Every entity entrance and every pronoun resolution appears in the log; the
log is part of the canonical-bytes serialization that drives `trace_hash`.
### §2.1 How entities enter the registry
The reader's lexicon (ADR-0164 §Decision §Operational lexicon) already
distinguishes `proper_noun_entity`, `entity_pronoun`, and the kinship /
relational category set. Entry into the registry happens at three points:
1. **Proper-noun entity.** When a token's category is `proper_noun_entity`,
a fresh entry is appended. Gender is inferred from
`lexicon[token].gender_marker` if present; otherwise `UNKNOWN`. Source =
`LEXICON_NAME`.
2. **Kinship / relation noun with possessor.** When a possessive determiner
("her", "his", "their", "Rachel's") attaches to a kinship noun in the
lexicon's `kinship_relation` category, a fresh entry is appended with
`relational_anchor` = the resolved possessor and `gender_inferred` =
`lexicon[kinship_noun].gender_marker` (mother → FEMALE, father → MALE,
sibling → UNKNOWN, friend → UNKNOWN, etc.). Source = `KINSHIP`.
3. **Conjoined subject.** When the reader closes a noun-phrase frame opened
by `<entity> and <entity>`, a `GROUP` entry is appended whose membership
tuple holds the two component entries. The component entries remain
separately registered; the group entry is what `they` resolves against.
Source = `LEXICON_NAME` (for the conjunction frame closure).
The registry is **append-only per sentence**. Re-mentions update
`last_mention_pos` and may add a syntactic role, but do not create a new
entry.
### §2.2 How pronouns resolve
When the reader's category for the current token is `entity_pronoun`, the
policy is:
1. Compute `compat_gender`: FEMALE for `she/her/hers/herself`; MALE for
`he/him/his/himself`; GROUP for `they/them/their/themselves`; NEUTER for
`it/its/itself`.
2. Filter registry entries: keep entries `E` where
`compatible(E.gender_inferred, compat_gender)`. The compatibility table
is:
- FEMALE ↔ FEMALE
- MALE ↔ MALE
- GROUP ↔ GROUP
- GROUP ↔ {FEMALE, MALE} only if the group's components include at least
one member of the requested gender (used for "she" picking out the
female member of a mixed group; not currently used at Phase 1).
- NEUTER ↔ NEUTER (excludes animates; used for cost/object/process
antecedents)
- UNKNOWN ↔ {FEMALE, MALE}: tentatively compatible, see step 5.
3. If the filtered list is empty: **refuse** with reason
`unresolved_pronoun`. Position evidence = pronoun_pos and the registry
snapshot.
4. If the filtered list has more than one **certain-gender** entry: apply
the recency tiebreaker (§2.3).
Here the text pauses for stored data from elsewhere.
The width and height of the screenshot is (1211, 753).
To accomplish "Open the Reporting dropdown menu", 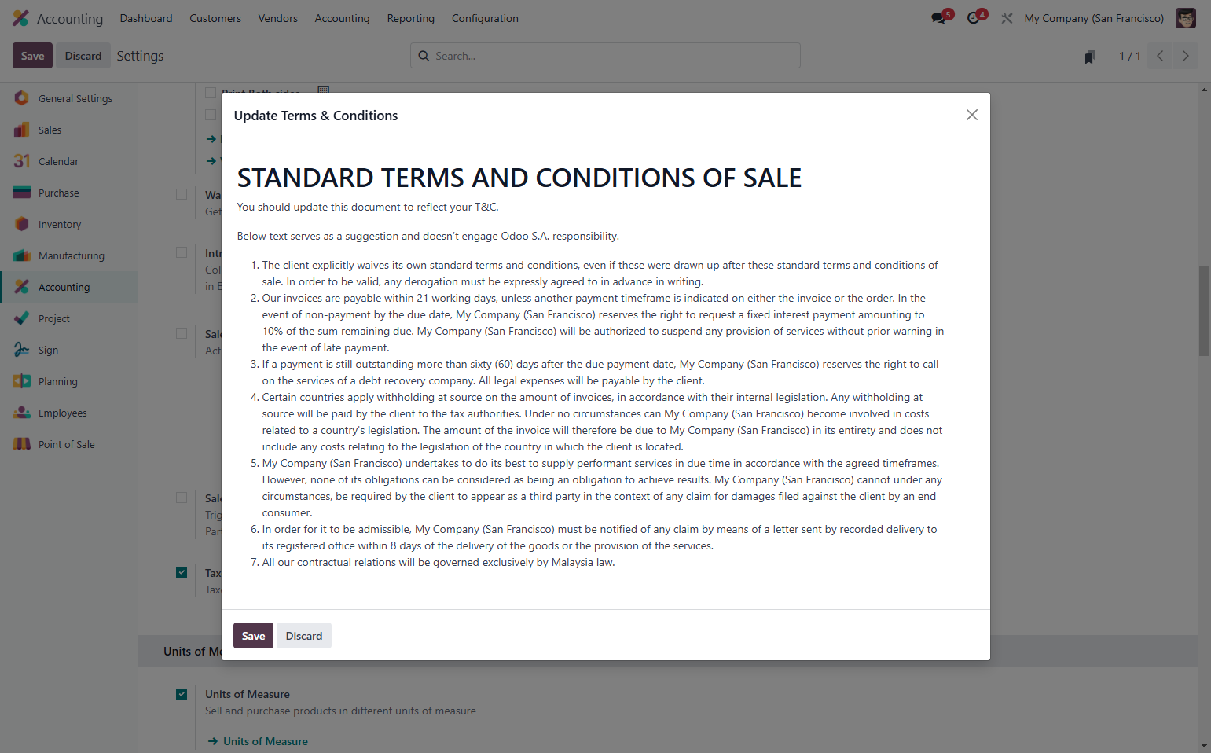I will tap(410, 18).
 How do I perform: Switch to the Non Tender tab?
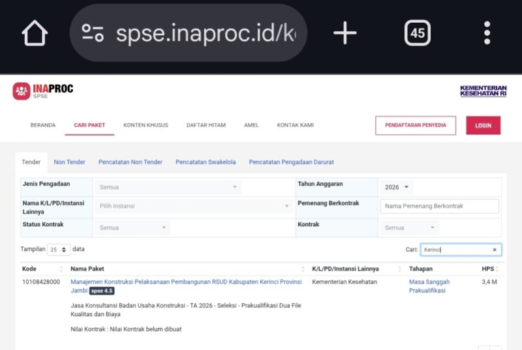pos(69,162)
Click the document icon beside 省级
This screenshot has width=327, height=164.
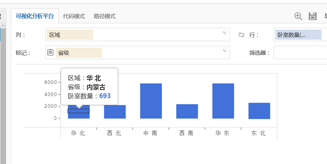click(x=50, y=52)
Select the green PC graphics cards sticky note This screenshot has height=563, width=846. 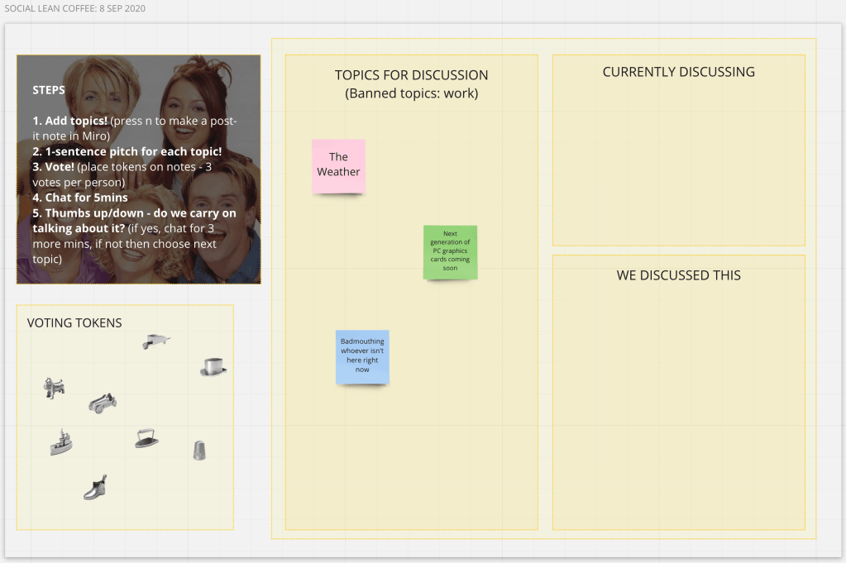pos(450,251)
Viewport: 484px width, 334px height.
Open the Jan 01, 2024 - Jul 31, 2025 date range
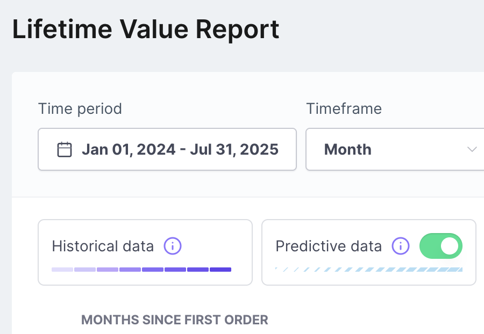click(x=180, y=149)
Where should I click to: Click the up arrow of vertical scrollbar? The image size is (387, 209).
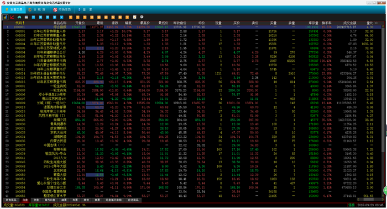[x=383, y=26]
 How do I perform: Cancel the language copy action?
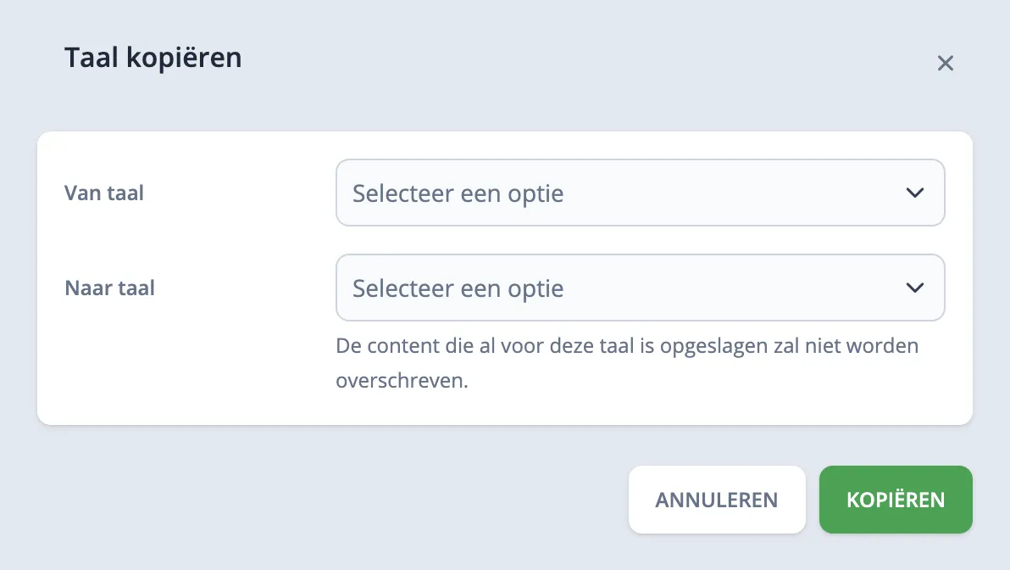(717, 500)
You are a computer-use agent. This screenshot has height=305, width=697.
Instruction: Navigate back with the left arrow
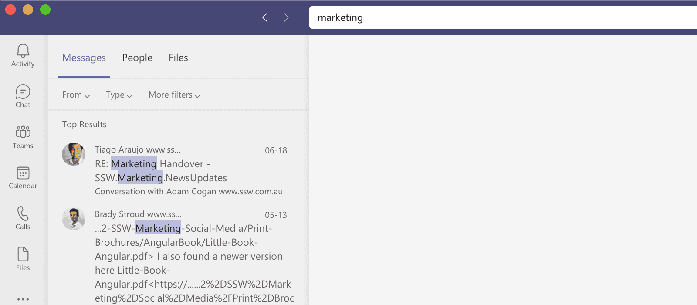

If the tiebreaker leaves two entries
within the ambiguity window: **refuse** with reason
`ambiguous_pronoun_referent`.
5. If the only candidate is `UNKNOWN`-gendered and exactly one such entity
exists in the entire registry (the "single salient entity" case): bind
the pronoun to it AND back-fill the entity's `gender_inferred` =
`compat_gender`, `gender_source = PRONOUN_BACKFILL`. This addresses F1
and F5 without weakening conservatism: the back-fill triggers only when
the entity is *uniquely available*.
6. Otherwise (multiple UNKNOWN entries, no certain-gender candidate): refuse
with `ambiguous_pronoun_referent`.
Every branch appends a `Resolution` to the log with full position and
candidate set so the teaching loop sees exactly why a binding succeeded or
refused.
### §2.3 Recency tiebreaker
When ≥2 certain-gender entries match:
- Compute `last_mention_distance(E) = pronoun_pos E.last_mention_pos` in
token units (across sentences, sentence boundaries count as a fixed token
penalty `SENTENCE_PENALTY = 1` to make cross-sentence reach explicit and
bounded).
- The candidate with the **smallest** distance wins, **provided** the next
candidate is at least `RECENCY_GAP_MIN = 2` further. Otherwise the two
candidates are within the ambiguity window and the policy refuses.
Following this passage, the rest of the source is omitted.